Why do you keep saying that?"
The really challenging part of writing a review of Phenomena is not making a "Jeepers Creepers" joke, because this film was released in the US under the title Creepers. Only those with a really strong will could resist.

Jeepers creepers, in this movie we get to see the world through an insect's peepers!

Okay, so you would have to have a will much stronger than ours. Phenomena is an Italian horror movie by one of the most popular directors of Italian horror movies, Dario Argento. Phenomena is also an early starring vehicle for Jennifer Connelly (Labyrinth, Mulholland Falls), and she plays a girl who loves insects. There is a scene in which she falls into a pool full of maggots, and another in which she gags herself to induce vomiting. In other words, it has everything you expect to see in a Jennifer Connelly movie.

Connelly plays Jennifer Corvino, the daughter of a famous movie star who is enrolled in a boarding school in Switzerland. It turns out that in the general area of the school there has been a series of gruesome murders of primarily young women going back at least a year. And it doesn't so much seem that the police are baffled as that the police don't care, judging by how easy it is for a young woman to end up alone at night.

Jennifer is not happy with her new digs, which is understandable, because the school is housed in the second scariest building in all of Zurich. The other schoolgirls make fun of her, and the headmistress is creepy. Worst of all, Jennifer starts having fits of sleepwalking accompanied by weird hallucinations. During one of these trips, Jennifer wanders into the lab of Dr. McGowan (Donald Pleasence), an entomologist. This is a happy coincidence, because it turns out that Jennifer has the psychic power to control insects. Oh, and McGowan is confined to a wheelchair, and has a laser-guided chimpanzee that helps him out around the house.

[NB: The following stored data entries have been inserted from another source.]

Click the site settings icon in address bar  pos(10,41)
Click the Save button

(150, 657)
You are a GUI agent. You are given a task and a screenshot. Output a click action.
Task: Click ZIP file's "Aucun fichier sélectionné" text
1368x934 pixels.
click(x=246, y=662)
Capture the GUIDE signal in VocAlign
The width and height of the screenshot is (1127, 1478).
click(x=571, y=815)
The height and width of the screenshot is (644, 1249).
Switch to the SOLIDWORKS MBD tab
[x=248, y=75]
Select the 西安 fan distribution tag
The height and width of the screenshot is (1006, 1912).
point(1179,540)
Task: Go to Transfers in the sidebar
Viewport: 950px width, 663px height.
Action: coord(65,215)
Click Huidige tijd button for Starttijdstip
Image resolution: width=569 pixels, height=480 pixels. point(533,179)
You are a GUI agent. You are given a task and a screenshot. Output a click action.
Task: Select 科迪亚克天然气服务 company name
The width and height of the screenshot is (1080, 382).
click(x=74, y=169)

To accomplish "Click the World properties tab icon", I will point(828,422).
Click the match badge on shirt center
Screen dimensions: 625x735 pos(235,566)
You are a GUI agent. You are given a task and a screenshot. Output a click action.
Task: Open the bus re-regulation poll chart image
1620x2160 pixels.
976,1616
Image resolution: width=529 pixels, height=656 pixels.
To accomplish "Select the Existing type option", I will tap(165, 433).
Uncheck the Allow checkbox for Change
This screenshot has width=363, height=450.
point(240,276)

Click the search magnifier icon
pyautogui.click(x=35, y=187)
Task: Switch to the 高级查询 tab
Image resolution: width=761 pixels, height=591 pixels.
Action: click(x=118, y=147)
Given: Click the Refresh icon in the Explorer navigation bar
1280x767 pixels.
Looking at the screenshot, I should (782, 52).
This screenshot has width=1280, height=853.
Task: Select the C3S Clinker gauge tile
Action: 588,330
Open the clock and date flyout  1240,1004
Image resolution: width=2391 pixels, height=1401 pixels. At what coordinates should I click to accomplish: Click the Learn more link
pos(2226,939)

McGowan realizes that Jennifer might be able to solve the recent rash of killers. Good idea: send the 12-year old girl out after the killer who has a proven track record of killing 12-year old girls. The plan involves Jennifer following a carrion fly around until it leads her to dead bodies. Somehow this works, but she only finds suspects, not definite answers.

Before anything interesting can happen, Jennifer finds out that her father has decided to pull her out of the school. Fortunately for the plot, there are no flights leaving that day, and she has to stay overnight with the school's Mrs. Bruckner (Daria Nicolodi), who lives in -- guess what -- the scariest building in Zurich. From this point on, it's one shocking twist after another. (Eight -- we counted.)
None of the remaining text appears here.